Pour revenir sur les faits, le plaignant a expliqué qu'il est parti de chez lui à Hamdallaye CBG pour le stade en passant par le domicile de Cellou Dalein Diallo, aux environs de 8 heures le 28 septembre 2009. A la Terrasse, il dit avoir trouvé le colonel Moussa Tiegboro Camara. « Retournez-vous, vous ne rentrez pas ici », disait-il aux manifestants, a rapporté Mamadou Saliou Diallo. Après les premiers coups de gaz lacrymogène, il s'est retranché au domicile de Cellou Dalein Diallo. Il retourne au stade aux environs de 10 heures après avoir été rejoint par une foule. Dans l'enceinte du stade, il est allé s'asseoir à la tribune. Après l’arrivée de Jean-Marie Doré, certains agents ont commencé à lancer du gaz lacrymogène et d'autres à tirer sur des manifestants, a affirmé la victime.

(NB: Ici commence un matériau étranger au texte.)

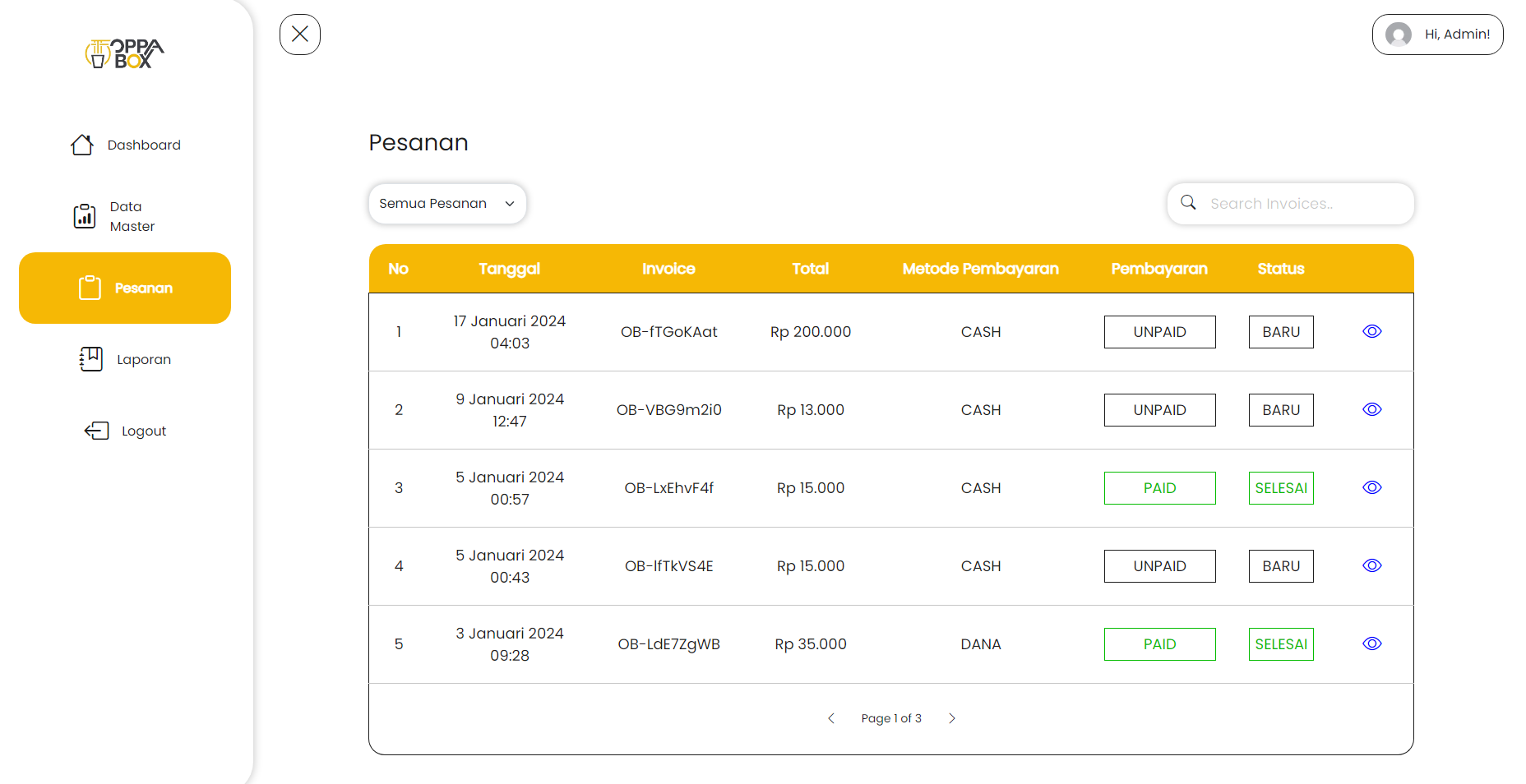
Task: Open the Pesanan menu item
Action: tap(125, 288)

C’est cette étape qui constitue le véritable début de sa mésaventure.

Suite à la bousculade au niveau d'un des portails du stade par lequel il voulait sortir, son pied a été fracturé, a révélé Mamadou Saliou Diallo. Pendant qu'il se débattait sous le corps d'une femme tombé sur lui, un béret rouge lui a administré un coup de cross quand il a appelé au secours, un autre a pris sur lui, son téléphone et une somme de 12 mille francs guinéens, a-t-il ajouté. Il dit avoir été secouru par la Croix rouge au milieu de plusieurs corps et acheminé à l'hôpital Donka. Trois jours après son arrivée à l'hôpital, le président Dadis est passé rendre visite aux victimes et leur a demandé pardon, s'est souvenu Mamadou Saliou Diallo. Il a décidé de rentrer à la maison par peur, après avoir appris que le président du CNDD veut les envoyer à la clinique Pasteur. Rentré dans le quartier, il a poursuivi son traitement chez des tradi-praticien au quartier Hafia, avant d'être admis à la clinique Mère et Enfant où il a passé trois mois. Le quinquagénaire tient le président Dadis pour responsable des événements du 28 septembre 2009 et demande justice.

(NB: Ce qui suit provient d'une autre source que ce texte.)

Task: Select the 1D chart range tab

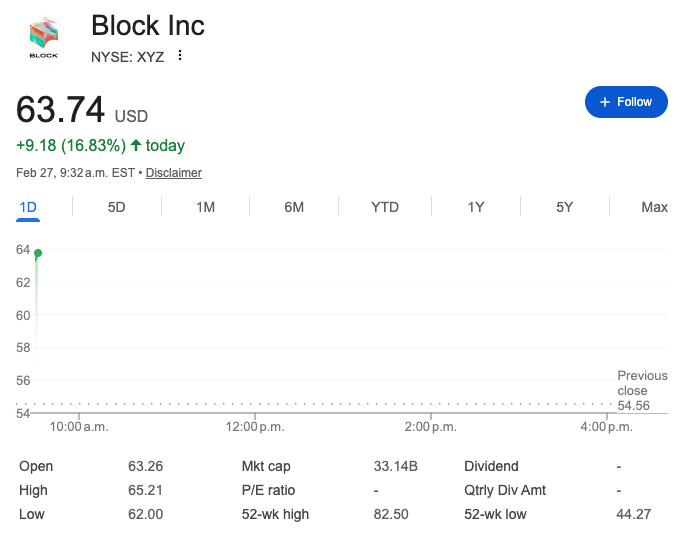Action: (x=28, y=207)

C’est la déposition de Thierno Maadjou Sow qui a clôturé les trois journées d’audience de la semaine.

Thierno Maadjou Sow est un marchand. Il est né en 1972 à Kankalabé dans la préfecture de Dalaba. Le 28 septembre 2009, lui aussi était au stade. Il y est allé en compagnie de trois jeunes après la prière de l'aube. C'était simplement pour voir Cellou Dalein Diallo, a-t-il dit. Arrivé à la Terrasse, il apprend à travers des gendarmes que le meeting n'aura pas lieu. Il rebrousse chemin. Sur les hauteurs de Hamdallaye, il décide de retourner au stade quand il a croisé la foule. Il a eu le temps de prier avant l'arrivée des leaders. Suite à l'irruption des militaires, il dit avoir été pris à partie par un béret rouge. « Le premier problème est survenu lorsque j'ai rencontré un individu en béret rouge qui m'a violemment frappé au niveau de ma mâchoire droite avec son fusil, provoquant trois fractures. Ensuite, il m'a poignardé à la cheville avec la baïonnette de son fusil », a révélé Thierno Maadjou Sow en pleurs. Après avoir reçu tous ces coups, il a été secouru par les agents de l'ONG médecins sans frontière. Il est conduit à l'hôpital Donka avec des corps, a-t-il rappelé. De Donka à la clinique Mère et Enfant, il dit avoir passé trois ans dans les hôpitaux sans recouvrer sa santé. Il dit être pour la tenue du procès, mais pour lui, c'est le traitement des victimes qui est pour le moment primordial. Il a demandé au tribunal de se pencher sur cette question. Après sa déposition, la suite du procès a été renvoyée au 31 juillet.